- BRONTEKST:
Wij zijn blij dat „Ons Arsenaal" ook hier ons kennis en materiaal wil verschaffen om van christelijk standpunt 't occultisme — de dingen van die duistere wereld — te kunnen beoordeelen en waar noodig te bestrijden. Het lijkt ons geen gemakkelijk werk. Maar als het lukt, zullen velen het dankbaar waardeeren !
Gedenkschrift van Elisabeth Cairns, eenige jaren voor haar dood door haar zelve geschreven. Uit het Engelsch vertaald door C. B. van Woerden te Zeist. Uitgave : Buurman & De Kier, Leiden.
Dergelijke geschriften hebben zeker iets goeds. We kunnen ons voorstellen, dat er menschen zijn, die er naar grijpen en er van genieten, gelijk we het kunnen verstaan dat de heer Van Woerden te Zeist er toe kwam dit boek te vertalen, 't Ligt zoo geheel in de lijn van een man die weinig of geen kerkelijke gemeenschap kent en zoekt en 't liefst maar met een boekje in een hoekje zit.

- UITTREKSEL GEGEVENS:

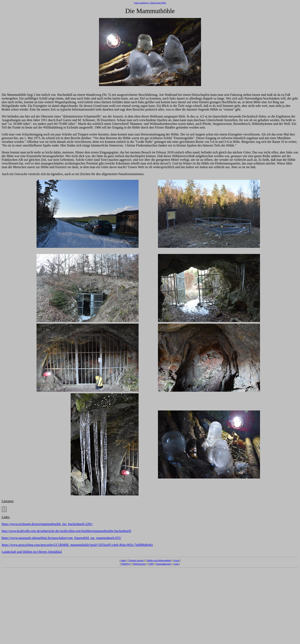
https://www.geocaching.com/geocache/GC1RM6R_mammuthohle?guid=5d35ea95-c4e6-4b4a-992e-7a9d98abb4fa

- GESTELDE OPGAVE 1:
Wie heeft volgens de brontekst met boekbesprekingen het gedenkschrift van Elisabeth Cairns uit het Engels vertaald?
- GESTELDE OPGAVE 2:
Schrijf het volgende stuk van de brontekst met boekbesprekingen, aansluitend op de laatste zin.

- ANTWOORD 1:
C. B. van Woerden te Zeist.

- ANTWOORD 2:
Wij voor ons kunnen het begrijpen, dat er menschen zijn die deze lectuur eigenlijk boven alles stellen. Een weg van bevindingen, vol afwisselende gemoedsstemmingen, met veel benauwdheden en dan weer met licht, met veel verzoekingen van Satan en dan weer met blijdschap ; met wondere openbaringen, instralingen van goddelijk licht, waarbij stemmen gehoord worden en visioenen gezien.
Dat vinden vele menschen eerst echt. Maar is het niet wat gemaakt, overdreven, opgeschroefd ?
„Want er was een tijd, dat de Heere mij in Zijn vrijmacht op de knieën van het gevoel troetelde en mij de liefelijke toeknikken van Zijn verzoend aangezicht vergunde en mij Zijn verborgenheden openbaarde", zoo lezen we op blz. 71.
Op blz. 84 lezen we de overleggingen van de schrijfster, dat de Heere aan een vrouw niet meedeelt wat Hij met Zijn Kerk van voornemen is. „Want hoewel er onder de oude bedeeling sommigen van mijn sexe waren, aan wie de Heere openbaarde wat Hij zou doen, was dit nu in den Evangelie-tijd niet meer zoo."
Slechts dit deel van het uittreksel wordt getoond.